→ **Given exercise**
Write out all of the lines below again, substituting "each listed word" for every occurrence of "each given word" and changing nothing else.

→ **Given data**
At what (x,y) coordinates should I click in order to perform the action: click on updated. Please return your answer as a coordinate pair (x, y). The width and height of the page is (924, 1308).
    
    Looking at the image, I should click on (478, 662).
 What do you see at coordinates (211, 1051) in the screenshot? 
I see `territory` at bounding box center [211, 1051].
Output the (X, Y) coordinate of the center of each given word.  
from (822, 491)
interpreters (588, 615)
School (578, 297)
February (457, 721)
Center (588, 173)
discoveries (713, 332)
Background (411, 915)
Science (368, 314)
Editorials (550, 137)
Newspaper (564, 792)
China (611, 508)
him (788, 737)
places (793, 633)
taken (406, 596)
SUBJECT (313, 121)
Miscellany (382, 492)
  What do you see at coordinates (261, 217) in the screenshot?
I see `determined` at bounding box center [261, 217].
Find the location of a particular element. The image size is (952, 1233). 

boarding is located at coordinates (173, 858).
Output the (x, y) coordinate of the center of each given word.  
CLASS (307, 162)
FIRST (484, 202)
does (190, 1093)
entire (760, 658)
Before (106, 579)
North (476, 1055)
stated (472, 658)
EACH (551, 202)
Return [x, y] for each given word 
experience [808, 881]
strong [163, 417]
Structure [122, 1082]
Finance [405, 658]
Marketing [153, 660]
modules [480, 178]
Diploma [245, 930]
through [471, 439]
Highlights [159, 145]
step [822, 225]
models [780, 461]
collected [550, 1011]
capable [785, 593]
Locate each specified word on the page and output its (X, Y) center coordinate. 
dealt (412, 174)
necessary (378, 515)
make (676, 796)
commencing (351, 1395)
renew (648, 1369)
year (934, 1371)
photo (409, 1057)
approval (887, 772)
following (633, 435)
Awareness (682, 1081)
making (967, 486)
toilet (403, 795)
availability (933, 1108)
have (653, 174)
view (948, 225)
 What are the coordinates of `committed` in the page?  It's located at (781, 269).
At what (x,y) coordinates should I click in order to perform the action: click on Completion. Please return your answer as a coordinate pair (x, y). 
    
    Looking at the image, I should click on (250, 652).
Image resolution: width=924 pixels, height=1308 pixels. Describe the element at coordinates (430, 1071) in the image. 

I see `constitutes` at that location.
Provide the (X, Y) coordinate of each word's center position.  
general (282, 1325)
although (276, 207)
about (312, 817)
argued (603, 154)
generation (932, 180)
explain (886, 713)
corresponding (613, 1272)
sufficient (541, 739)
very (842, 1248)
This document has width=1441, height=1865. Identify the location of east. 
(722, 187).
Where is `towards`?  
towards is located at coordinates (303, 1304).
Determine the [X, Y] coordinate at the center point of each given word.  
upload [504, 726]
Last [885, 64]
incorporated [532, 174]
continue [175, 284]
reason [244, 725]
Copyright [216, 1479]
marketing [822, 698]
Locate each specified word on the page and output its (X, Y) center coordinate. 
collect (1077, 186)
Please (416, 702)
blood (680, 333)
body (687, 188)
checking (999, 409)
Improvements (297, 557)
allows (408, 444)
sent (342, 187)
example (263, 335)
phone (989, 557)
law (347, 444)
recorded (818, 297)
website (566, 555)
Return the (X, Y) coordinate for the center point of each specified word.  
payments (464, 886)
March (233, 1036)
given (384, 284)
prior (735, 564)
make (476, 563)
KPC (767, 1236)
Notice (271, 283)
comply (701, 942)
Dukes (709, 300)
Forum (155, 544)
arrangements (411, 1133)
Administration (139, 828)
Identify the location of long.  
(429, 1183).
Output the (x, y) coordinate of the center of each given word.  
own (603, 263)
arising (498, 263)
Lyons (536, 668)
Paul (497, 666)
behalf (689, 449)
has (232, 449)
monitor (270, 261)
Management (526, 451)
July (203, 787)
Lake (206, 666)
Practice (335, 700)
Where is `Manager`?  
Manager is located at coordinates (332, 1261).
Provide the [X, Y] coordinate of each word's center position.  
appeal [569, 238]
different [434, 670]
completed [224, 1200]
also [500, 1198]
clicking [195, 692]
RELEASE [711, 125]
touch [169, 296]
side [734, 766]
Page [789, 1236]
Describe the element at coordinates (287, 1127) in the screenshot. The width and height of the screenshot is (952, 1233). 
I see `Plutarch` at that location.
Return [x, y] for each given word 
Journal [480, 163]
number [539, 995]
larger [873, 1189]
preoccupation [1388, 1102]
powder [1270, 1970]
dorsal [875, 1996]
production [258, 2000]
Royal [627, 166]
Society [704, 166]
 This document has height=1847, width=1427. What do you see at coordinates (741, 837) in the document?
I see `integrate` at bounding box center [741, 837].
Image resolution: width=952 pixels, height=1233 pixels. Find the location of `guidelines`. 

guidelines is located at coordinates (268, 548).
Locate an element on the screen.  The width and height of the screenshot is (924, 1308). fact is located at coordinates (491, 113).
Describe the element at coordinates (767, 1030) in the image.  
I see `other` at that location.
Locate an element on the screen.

→ **Worked answer**
At what (x,y) coordinates should I click in order to perform the action: click on updated. Please return your answer as a coordinate pair (x, y). The width and height of the page is (924, 1308).
    
    Looking at the image, I should click on (478, 662).
 What do you see at coordinates (211, 1051) in the screenshot? 
I see `territory` at bounding box center [211, 1051].
Output the (X, Y) coordinate of the center of each listed word.  
from (822, 491)
interpreters (588, 615)
School (578, 297)
February (457, 721)
Center (588, 173)
discoveries (713, 332)
Background (411, 915)
Science (368, 314)
Editorials (550, 137)
Newspaper (564, 792)
China (611, 508)
him (788, 737)
places (793, 633)
taken (406, 596)
SUBJECT (313, 121)
Miscellany (382, 492)
  What do you see at coordinates (261, 217) in the screenshot?
I see `determined` at bounding box center [261, 217].
Find the location of a particular element. The image size is (952, 1233). 

boarding is located at coordinates (173, 858).
Output the (x, y) coordinate of the center of each listed word.  
CLASS (307, 162)
FIRST (484, 202)
does (190, 1093)
entire (760, 658)
Before (106, 579)
North (476, 1055)
stated (472, 658)
EACH (551, 202)
Return [x, y] for each listed word 
experience [808, 881]
strong [163, 417]
Structure [122, 1082]
Finance [405, 658]
Marketing [153, 660]
modules [480, 178]
Diploma [245, 930]
through [471, 439]
Highlights [159, 145]
step [822, 225]
models [780, 461]
collected [550, 1011]
capable [785, 593]
Locate each specified word on the page and output its (X, Y) center coordinate. 
dealt (412, 174)
necessary (378, 515)
make (676, 796)
commencing (351, 1395)
renew (648, 1369)
year (934, 1371)
photo (409, 1057)
approval (887, 772)
following (633, 435)
Awareness (682, 1081)
making (967, 486)
toilet (403, 795)
availability (933, 1108)
have (653, 174)
view (948, 225)
 What are the coordinates of `committed` in the page?  It's located at (781, 269).
At what (x,y) coordinates should I click in order to perform the action: click on Completion. Please return your answer as a coordinate pair (x, y). 
    
    Looking at the image, I should click on (250, 652).
Image resolution: width=924 pixels, height=1308 pixels. Describe the element at coordinates (430, 1071) in the image. 

I see `constitutes` at that location.
Provide the (X, Y) coordinate of each word's center position.  
general (282, 1325)
although (276, 207)
about (312, 817)
argued (603, 154)
generation (932, 180)
explain (886, 713)
corresponding (613, 1272)
sufficient (541, 739)
very (842, 1248)
This document has width=1441, height=1865. Identify the location of east. 
(722, 187).
Where is `towards`?  
towards is located at coordinates (303, 1304).
Determine the [X, Y] coordinate at the center point of each listed word.  
upload [504, 726]
Last [885, 64]
incorporated [532, 174]
continue [175, 284]
reason [244, 725]
Copyright [216, 1479]
marketing [822, 698]
Locate each specified word on the page and output its (X, Y) center coordinate. 
collect (1077, 186)
Please (416, 702)
blood (680, 333)
body (687, 188)
checking (999, 409)
Improvements (297, 557)
allows (408, 444)
sent (342, 187)
example (263, 335)
phone (989, 557)
law (347, 444)
recorded (818, 297)
website (566, 555)
Return the (X, Y) coordinate for the center point of each specified word.  
payments (464, 886)
March (233, 1036)
given (384, 284)
prior (735, 564)
make (476, 563)
KPC (767, 1236)
Notice (271, 283)
comply (701, 942)
Dukes (709, 300)
Forum (155, 544)
arrangements (411, 1133)
Administration (139, 828)
Identify the location of long.  
(429, 1183).
Output the (x, y) coordinate of the center of each listed word.  
own (603, 263)
arising (498, 263)
Lyons (536, 668)
Paul (497, 666)
behalf (689, 449)
has (232, 449)
monitor (270, 261)
Management (526, 451)
July (203, 787)
Lake (206, 666)
Practice (335, 700)
Where is `Manager`?  
Manager is located at coordinates (332, 1261).
Provide the [X, Y] coordinate of each word's center position.  
appeal [569, 238]
different [434, 670]
completed [224, 1200]
also [500, 1198]
clicking [195, 692]
RELEASE [711, 125]
touch [169, 296]
side [734, 766]
Page [789, 1236]
Describe the element at coordinates (287, 1127) in the screenshot. The width and height of the screenshot is (952, 1233). 
I see `Plutarch` at that location.
Return [x, y] for each listed word 
Journal [480, 163]
number [539, 995]
larger [873, 1189]
preoccupation [1388, 1102]
powder [1270, 1970]
dorsal [875, 1996]
production [258, 2000]
Royal [627, 166]
Society [704, 166]
 This document has height=1847, width=1427. What do you see at coordinates (741, 837) in the document?
I see `integrate` at bounding box center [741, 837].
Image resolution: width=952 pixels, height=1233 pixels. Find the location of `guidelines`. 

guidelines is located at coordinates (268, 548).
Locate an element on the screen.  The width and height of the screenshot is (924, 1308). fact is located at coordinates (491, 113).
Describe the element at coordinates (767, 1030) in the image.  
I see `other` at that location.
Locate an element on the screen.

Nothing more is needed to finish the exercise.